The creation of the album began in earnest in May of 1991. Pointing the way was the non-LP single “Sliver,” which Cobain later said “was like a statement in a way. I had to write a pop song and release it on a single to prepare people for the next record. I wanted to write more songs like that.”
The prospects for the impending sessions were not entirely auspicious. Producer Butch Vig told Rolling Stone: “The week before I flew to L.A., Kurt sent a cassette, which was done on a boombox. It was really terrible sounding. You could barely make out anything. But I could hear the start to ‘Smells Like Teen Spirit,’ and I knew it was amazing.”
With a reported budget of $65,000, Nirvana and Vig went into Sound City Studios in Van Nuys, California. Match-fit from extensive rehearsals of the new songs, and true to their punk ethos, the band rarely took more than two takes to get each of the recordings they wanted. Sometimes, they would be singing lyrics moments after Cobain had finished writing them.

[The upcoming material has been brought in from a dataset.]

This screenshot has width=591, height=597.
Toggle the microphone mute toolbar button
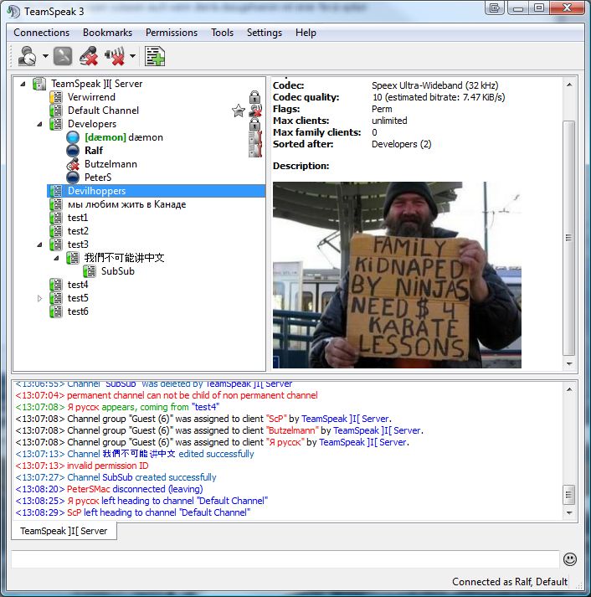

“The only hard thing was dealing with Kurt’s mood swings,” Vig told Billboard on the album’s 20th anniversary in 2011. “He was extremely bipolar and you never had any idea how he was going to be at any given moment. But they were really focused and had practiced a lot. We worked in pre-production to tighten the songs up and they were having fun, man.

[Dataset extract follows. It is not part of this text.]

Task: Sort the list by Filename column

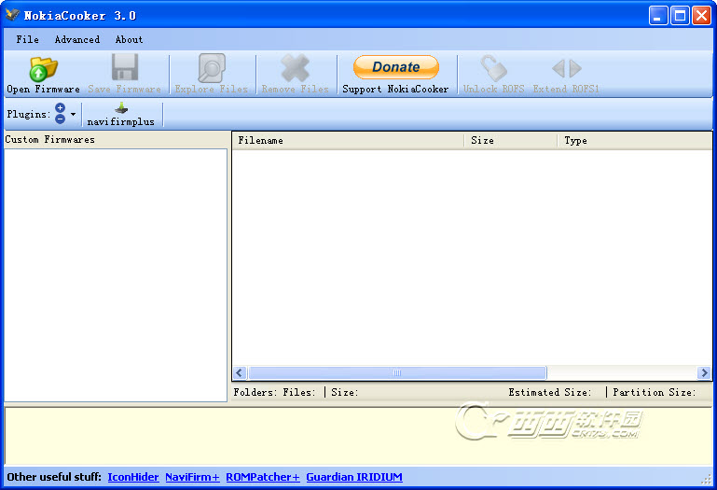Action: click(x=347, y=140)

“They were signed to a major label for the first time in their life; they had a little money. They were staying at the Oakwood Apartments, and they all said that the rental apartment was the best place they had ever lived in their whole life. And they were going to see shows. They dropped mushrooms and went to the beach all night long. We did the record really fast. I think we were in the studio maybe 16 or 18 days. So it wasn’t really a labored effort in any way.”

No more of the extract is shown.